[Data items]
BEGIN
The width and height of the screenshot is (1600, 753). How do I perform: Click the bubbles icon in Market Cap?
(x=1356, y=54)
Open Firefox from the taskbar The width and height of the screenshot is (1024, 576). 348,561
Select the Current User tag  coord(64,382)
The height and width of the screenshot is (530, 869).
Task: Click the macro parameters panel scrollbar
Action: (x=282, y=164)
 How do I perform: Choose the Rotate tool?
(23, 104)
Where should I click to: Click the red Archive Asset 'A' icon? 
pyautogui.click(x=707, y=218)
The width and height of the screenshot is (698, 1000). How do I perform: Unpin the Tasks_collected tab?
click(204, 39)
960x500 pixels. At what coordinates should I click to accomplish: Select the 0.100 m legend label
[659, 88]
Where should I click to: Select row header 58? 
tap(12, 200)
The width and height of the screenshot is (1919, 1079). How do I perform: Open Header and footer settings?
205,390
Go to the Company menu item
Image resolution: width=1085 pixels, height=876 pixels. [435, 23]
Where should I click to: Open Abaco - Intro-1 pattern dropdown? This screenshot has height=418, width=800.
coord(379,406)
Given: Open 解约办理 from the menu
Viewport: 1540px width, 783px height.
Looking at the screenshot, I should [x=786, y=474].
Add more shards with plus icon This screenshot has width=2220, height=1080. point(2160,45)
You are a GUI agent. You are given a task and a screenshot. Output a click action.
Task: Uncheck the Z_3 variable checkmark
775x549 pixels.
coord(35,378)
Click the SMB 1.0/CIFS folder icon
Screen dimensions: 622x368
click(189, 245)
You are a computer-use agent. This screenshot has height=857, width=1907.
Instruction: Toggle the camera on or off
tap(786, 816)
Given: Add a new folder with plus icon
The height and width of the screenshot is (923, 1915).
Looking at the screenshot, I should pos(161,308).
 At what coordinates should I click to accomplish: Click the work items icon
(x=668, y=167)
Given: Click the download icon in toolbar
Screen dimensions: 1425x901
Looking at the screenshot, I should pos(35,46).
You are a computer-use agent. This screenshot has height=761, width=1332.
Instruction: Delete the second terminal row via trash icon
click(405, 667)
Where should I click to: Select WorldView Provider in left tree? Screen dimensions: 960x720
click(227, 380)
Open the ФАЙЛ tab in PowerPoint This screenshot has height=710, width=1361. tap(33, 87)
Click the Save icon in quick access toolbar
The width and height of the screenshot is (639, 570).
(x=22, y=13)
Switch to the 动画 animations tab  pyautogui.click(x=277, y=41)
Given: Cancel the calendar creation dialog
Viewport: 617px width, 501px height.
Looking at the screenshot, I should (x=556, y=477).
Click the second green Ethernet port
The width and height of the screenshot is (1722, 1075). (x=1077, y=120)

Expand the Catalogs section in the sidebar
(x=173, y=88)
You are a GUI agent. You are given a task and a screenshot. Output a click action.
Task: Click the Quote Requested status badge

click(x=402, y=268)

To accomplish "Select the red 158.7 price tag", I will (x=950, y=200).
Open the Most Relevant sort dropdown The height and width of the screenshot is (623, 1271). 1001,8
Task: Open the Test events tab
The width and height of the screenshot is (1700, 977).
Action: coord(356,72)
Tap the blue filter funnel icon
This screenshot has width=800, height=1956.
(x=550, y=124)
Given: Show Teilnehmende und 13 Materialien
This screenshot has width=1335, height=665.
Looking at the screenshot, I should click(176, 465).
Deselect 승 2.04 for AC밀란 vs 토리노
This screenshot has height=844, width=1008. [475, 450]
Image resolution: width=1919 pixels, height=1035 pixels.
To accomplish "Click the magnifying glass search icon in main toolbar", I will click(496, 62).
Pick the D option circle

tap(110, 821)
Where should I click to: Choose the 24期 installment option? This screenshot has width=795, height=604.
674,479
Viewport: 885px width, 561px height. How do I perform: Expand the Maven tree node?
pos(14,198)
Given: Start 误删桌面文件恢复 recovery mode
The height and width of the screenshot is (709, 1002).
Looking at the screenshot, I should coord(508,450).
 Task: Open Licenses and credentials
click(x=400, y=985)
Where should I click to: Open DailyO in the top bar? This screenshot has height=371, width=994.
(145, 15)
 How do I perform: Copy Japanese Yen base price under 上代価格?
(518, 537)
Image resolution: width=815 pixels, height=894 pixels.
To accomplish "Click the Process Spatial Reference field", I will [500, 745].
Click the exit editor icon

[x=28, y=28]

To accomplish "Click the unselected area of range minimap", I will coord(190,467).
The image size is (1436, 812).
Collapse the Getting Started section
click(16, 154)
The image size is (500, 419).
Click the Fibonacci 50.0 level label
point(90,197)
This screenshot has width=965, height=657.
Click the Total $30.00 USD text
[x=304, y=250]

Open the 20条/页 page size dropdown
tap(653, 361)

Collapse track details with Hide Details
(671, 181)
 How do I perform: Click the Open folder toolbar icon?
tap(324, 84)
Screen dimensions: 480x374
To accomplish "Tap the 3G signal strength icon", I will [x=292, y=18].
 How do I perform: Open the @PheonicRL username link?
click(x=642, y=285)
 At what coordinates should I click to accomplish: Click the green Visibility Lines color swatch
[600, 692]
END
Repeat the full set of records above character for character.

Reply:
The width and height of the screenshot is (1600, 753). How do I perform: Click the bubbles icon in Market Cap?
(x=1356, y=54)
Open Firefox from the taskbar The width and height of the screenshot is (1024, 576). 348,561
Select the Current User tag  coord(64,382)
The height and width of the screenshot is (530, 869).
Task: Click the macro parameters panel scrollbar
Action: (x=282, y=164)
 How do I perform: Choose the Rotate tool?
(23, 104)
Where should I click to: Click the red Archive Asset 'A' icon? 
pyautogui.click(x=707, y=218)
The width and height of the screenshot is (698, 1000). How do I perform: Unpin the Tasks_collected tab?
click(204, 39)
960x500 pixels. At what coordinates should I click to accomplish: Select the 0.100 m legend label
[659, 88]
Where should I click to: Select row header 58? 
tap(12, 200)
The width and height of the screenshot is (1919, 1079). How do I perform: Open Header and footer settings?
205,390
Go to the Company menu item
Image resolution: width=1085 pixels, height=876 pixels. [435, 23]
Where should I click to: Open Abaco - Intro-1 pattern dropdown? This screenshot has height=418, width=800.
coord(379,406)
Given: Open 解约办理 from the menu
Viewport: 1540px width, 783px height.
Looking at the screenshot, I should [x=786, y=474].
Add more shards with plus icon This screenshot has width=2220, height=1080. point(2160,45)
You are a GUI agent. You are given a task and a screenshot. Output a click action.
Task: Uncheck the Z_3 variable checkmark
775x549 pixels.
coord(35,378)
Click the SMB 1.0/CIFS folder icon
Screen dimensions: 622x368
click(189, 245)
You are a computer-use agent. This screenshot has height=857, width=1907.
Instruction: Toggle the camera on or off
tap(786, 816)
Given: Add a new folder with plus icon
The height and width of the screenshot is (923, 1915).
Looking at the screenshot, I should pos(161,308).
 At what coordinates should I click to accomplish: Click the work items icon
(x=668, y=167)
Given: Click the download icon in toolbar
Screen dimensions: 1425x901
Looking at the screenshot, I should pos(35,46).
You are a computer-use agent. This screenshot has height=761, width=1332.
Instruction: Delete the second terminal row via trash icon
click(405, 667)
Where should I click to: Select WorldView Provider in left tree? Screen dimensions: 960x720
click(227, 380)
Open the ФАЙЛ tab in PowerPoint This screenshot has height=710, width=1361. tap(33, 87)
Click the Save icon in quick access toolbar
The width and height of the screenshot is (639, 570).
(x=22, y=13)
Switch to the 动画 animations tab  pyautogui.click(x=277, y=41)
Given: Cancel the calendar creation dialog
Viewport: 617px width, 501px height.
Looking at the screenshot, I should (x=556, y=477).
Click the second green Ethernet port
The width and height of the screenshot is (1722, 1075). (x=1077, y=120)

Expand the Catalogs section in the sidebar
(x=173, y=88)
You are a GUI agent. You are given a task and a screenshot. Output a click action.
Task: Click the Quote Requested status badge

click(x=402, y=268)

To accomplish "Select the red 158.7 price tag", I will (x=950, y=200).
Open the Most Relevant sort dropdown The height and width of the screenshot is (623, 1271). 1001,8
Task: Open the Test events tab
The width and height of the screenshot is (1700, 977).
Action: coord(356,72)
Tap the blue filter funnel icon
This screenshot has width=800, height=1956.
(x=550, y=124)
Given: Show Teilnehmende und 13 Materialien
This screenshot has width=1335, height=665.
Looking at the screenshot, I should click(176, 465).
Deselect 승 2.04 for AC밀란 vs 토리노
This screenshot has height=844, width=1008. [475, 450]
Image resolution: width=1919 pixels, height=1035 pixels.
To accomplish "Click the magnifying glass search icon in main toolbar", I will click(496, 62).
Pick the D option circle

tap(110, 821)
Where should I click to: Choose the 24期 installment option? This screenshot has width=795, height=604.
674,479
Viewport: 885px width, 561px height. How do I perform: Expand the Maven tree node?
pos(14,198)
Given: Start 误删桌面文件恢复 recovery mode
The height and width of the screenshot is (709, 1002).
Looking at the screenshot, I should coord(508,450).
 Task: Open Licenses and credentials
click(x=400, y=985)
Where should I click to: Open DailyO in the top bar? This screenshot has height=371, width=994.
(145, 15)
 How do I perform: Copy Japanese Yen base price under 上代価格?
(518, 537)
Image resolution: width=815 pixels, height=894 pixels.
To accomplish "Click the Process Spatial Reference field", I will [500, 745].
Click the exit editor icon

[x=28, y=28]

To accomplish "Click the unselected area of range minimap", I will coord(190,467).
The image size is (1436, 812).
Collapse the Getting Started section
click(16, 154)
The image size is (500, 419).
Click the Fibonacci 50.0 level label
point(90,197)
This screenshot has width=965, height=657.
Click the Total $30.00 USD text
[x=304, y=250]

Open the 20条/页 page size dropdown
tap(653, 361)

Collapse track details with Hide Details
(671, 181)
 How do I perform: Click the Open folder toolbar icon?
tap(324, 84)
Screen dimensions: 480x374
To accomplish "Tap the 3G signal strength icon", I will [x=292, y=18].
 How do I perform: Open the @PheonicRL username link?
click(x=642, y=285)
 At what coordinates should I click to accomplish: Click the green Visibility Lines color swatch
[600, 692]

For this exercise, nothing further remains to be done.